Rudolf Koelman (born 1959 in Amsterdam) is a Dutch violinist and is professor for violin at the Zürcher Hochschule der Künste (ZHdK) in Switzerland.

Biography
Koelman studied the violin with Jan Bor and Herman Krebbers in Amsterdam. From the age of 18, he studied with Jascha Heifetz on a full scholarship at the University of Southern California School of Music, now known as the USC Thornton School of Music, in Los Angeles. From 1996 until 1999 he was first concertmaster of the Royal Concertgebouw Orchestra in Amsterdam. 2000-2005 he was Professor for violin and chamber music at the Robert Schumann Hochschule in Düsseldorf, Germany. Currently (since 1987) he is Professor for violin and chamber music at the "Zürcher Hochschule der Künste" (ZHdK) known as Zurich University of the Arts in Switzerland where he also leads the ZHdK Strings chamber orchestra.
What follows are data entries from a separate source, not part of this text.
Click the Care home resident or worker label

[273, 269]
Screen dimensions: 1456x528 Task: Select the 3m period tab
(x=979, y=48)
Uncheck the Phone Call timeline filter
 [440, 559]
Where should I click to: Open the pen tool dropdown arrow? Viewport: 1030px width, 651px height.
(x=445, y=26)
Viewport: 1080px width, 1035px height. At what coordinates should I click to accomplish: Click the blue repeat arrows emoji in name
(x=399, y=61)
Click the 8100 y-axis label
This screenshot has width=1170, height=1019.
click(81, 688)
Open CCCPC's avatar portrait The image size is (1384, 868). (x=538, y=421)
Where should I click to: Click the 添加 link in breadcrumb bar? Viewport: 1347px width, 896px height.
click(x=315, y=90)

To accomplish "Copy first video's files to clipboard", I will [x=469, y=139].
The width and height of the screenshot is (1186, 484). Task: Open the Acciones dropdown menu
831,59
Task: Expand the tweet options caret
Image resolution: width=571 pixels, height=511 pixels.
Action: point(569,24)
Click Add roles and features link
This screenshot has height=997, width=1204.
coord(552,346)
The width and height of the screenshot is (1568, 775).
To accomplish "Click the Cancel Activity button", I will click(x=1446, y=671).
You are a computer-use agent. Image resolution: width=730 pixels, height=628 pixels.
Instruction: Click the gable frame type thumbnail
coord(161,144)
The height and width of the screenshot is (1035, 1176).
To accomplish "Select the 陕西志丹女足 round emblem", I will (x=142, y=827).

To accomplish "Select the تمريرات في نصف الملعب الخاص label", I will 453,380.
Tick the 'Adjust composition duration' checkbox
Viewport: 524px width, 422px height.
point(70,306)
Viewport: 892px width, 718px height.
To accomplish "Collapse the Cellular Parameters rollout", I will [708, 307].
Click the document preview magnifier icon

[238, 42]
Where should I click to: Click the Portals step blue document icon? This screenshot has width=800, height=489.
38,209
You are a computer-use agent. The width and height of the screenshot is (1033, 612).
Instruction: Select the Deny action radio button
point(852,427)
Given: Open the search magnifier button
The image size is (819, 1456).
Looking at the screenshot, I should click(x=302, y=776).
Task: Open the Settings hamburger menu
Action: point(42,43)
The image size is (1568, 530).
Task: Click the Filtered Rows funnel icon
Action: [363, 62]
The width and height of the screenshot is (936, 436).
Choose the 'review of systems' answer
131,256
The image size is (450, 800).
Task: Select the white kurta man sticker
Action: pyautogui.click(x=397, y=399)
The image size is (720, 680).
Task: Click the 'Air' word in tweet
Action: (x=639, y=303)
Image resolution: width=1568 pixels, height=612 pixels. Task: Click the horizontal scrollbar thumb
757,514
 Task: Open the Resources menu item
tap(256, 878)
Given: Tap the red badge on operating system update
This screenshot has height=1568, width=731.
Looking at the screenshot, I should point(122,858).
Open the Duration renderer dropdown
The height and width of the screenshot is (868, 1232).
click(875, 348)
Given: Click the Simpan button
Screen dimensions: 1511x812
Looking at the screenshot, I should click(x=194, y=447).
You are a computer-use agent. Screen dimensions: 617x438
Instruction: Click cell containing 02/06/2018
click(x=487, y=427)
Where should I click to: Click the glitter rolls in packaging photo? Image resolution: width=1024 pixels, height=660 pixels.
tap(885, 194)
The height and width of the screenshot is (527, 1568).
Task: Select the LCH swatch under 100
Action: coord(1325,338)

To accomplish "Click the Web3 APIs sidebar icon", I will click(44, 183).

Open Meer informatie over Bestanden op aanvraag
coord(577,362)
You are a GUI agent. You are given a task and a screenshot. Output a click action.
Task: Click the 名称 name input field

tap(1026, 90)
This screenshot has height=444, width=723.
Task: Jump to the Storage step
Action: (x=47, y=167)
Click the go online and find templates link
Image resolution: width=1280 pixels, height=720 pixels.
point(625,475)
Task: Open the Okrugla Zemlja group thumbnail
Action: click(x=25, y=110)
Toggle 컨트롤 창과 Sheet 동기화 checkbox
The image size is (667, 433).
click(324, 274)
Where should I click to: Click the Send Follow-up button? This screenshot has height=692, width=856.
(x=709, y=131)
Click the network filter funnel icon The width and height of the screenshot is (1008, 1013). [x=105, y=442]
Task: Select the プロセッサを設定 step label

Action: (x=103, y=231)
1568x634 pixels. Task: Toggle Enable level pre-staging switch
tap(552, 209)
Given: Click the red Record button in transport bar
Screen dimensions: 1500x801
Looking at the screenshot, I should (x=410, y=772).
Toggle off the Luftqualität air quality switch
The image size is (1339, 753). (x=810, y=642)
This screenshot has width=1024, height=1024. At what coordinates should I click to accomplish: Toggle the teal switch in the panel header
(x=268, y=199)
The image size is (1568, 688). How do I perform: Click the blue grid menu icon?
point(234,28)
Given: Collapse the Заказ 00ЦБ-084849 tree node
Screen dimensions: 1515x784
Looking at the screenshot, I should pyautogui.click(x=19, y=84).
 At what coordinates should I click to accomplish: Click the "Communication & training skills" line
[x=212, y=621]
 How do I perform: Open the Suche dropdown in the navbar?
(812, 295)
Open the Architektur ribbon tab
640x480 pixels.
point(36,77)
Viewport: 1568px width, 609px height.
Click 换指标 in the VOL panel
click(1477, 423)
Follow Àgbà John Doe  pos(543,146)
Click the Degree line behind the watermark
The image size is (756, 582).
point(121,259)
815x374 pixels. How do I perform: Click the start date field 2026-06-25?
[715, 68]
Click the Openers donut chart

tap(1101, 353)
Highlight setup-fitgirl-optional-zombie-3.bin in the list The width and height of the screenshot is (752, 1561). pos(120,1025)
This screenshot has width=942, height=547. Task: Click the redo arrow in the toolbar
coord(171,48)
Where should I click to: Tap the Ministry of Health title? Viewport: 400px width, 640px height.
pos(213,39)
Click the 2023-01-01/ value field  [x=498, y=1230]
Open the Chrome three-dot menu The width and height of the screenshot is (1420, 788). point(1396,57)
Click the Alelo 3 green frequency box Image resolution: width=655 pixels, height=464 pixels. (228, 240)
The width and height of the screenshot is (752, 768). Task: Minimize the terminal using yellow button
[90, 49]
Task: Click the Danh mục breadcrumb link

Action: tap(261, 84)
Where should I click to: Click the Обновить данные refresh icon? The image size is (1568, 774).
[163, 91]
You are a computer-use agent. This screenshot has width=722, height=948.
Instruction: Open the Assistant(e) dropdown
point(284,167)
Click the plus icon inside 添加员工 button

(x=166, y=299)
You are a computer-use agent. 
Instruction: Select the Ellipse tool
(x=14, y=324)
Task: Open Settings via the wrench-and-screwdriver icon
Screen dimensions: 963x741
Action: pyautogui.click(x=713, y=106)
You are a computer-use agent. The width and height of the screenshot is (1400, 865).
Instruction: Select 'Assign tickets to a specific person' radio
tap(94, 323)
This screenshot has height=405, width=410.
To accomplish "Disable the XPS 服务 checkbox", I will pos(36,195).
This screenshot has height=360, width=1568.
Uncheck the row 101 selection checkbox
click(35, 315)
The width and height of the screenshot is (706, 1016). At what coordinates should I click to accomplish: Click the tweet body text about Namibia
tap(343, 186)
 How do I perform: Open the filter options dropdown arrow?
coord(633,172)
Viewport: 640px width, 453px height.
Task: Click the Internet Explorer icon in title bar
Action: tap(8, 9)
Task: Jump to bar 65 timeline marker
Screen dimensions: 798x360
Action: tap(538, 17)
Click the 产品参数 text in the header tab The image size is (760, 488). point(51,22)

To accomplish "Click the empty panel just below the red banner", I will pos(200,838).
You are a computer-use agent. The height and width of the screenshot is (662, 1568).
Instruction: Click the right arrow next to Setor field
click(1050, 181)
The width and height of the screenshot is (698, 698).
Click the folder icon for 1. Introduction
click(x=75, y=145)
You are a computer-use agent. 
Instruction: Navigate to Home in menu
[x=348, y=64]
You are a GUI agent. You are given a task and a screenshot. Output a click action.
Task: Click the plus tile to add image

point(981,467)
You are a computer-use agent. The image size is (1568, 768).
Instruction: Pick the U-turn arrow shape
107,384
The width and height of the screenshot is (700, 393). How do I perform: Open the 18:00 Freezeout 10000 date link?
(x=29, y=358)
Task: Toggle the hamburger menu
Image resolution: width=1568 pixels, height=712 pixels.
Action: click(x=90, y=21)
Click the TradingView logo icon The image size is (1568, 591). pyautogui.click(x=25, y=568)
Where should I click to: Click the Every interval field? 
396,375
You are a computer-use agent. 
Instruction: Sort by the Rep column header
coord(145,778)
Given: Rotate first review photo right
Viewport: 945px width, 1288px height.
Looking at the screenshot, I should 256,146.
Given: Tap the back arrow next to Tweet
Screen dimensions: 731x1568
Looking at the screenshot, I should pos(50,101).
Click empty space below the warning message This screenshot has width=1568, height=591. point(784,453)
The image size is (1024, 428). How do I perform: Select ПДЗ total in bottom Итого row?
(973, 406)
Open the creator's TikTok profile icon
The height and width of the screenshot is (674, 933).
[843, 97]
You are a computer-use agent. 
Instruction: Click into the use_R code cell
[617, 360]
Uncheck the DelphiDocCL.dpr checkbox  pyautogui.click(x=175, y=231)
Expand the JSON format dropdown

He is frequently invited as a jury member at international violin competitions and gives masterclasses all around Europe, Asia and Australia.

Instruments
Koelman plays a violin made by Giovanni Francesco Pressenda in 1829 and the "Woolhouse" Stradivarius made in 1720.

Professor

 1984–1989 Professor for Violin and chamber music at the Landeskonservatorium für Vorarlberg in Bregenz & Feldkich, Austria.
 2000–2005 Professor for Violin and chamber music at the Robert Schumann Hochschule in Düsseldorf, Germany. (Professor title and chair for life)
 Since 1987 Professor for violin and chamber music and leader of the ZHdK Strings Orchestra at the Zurich University of the Arts in Switzerland. (Professor title and chair for life)
 Masterclasses at institutions such as: Aurora Sweden, Australian National Academy of Music in Melbourne, Griffith University in Brisbane, International Holland Music Sessions, Keshet Eilon Israel, Conservatorio Vincenzo Bellini Palermo, Perth University, Porto Carras in Greece, Silkroad Summer Sessions, Sweelinck Conservatorium Amsterdam, Sydney Conservatory, Thessaloniki Conservatory, Western Australian Academy of Performing Arts and many more.
Online Master Teacher at iClassical Academy with whom he has recorded several online Masterclasses.

Concertist 
Since 1981 Rudolf Koelman has performed frequently worldwide as a soloist with a large number of renowned orchestras including Bruckner Orchester Linz, WDR Rundfunkorchester Köln,     
Korean Broadcasting System Symphony Orchestra, Orchestre de Chambre de Lausanne, Queensland Symphony Orchestra, Royal Concertgebouw Orchestra, Tokyo Philharmonic Orchestra.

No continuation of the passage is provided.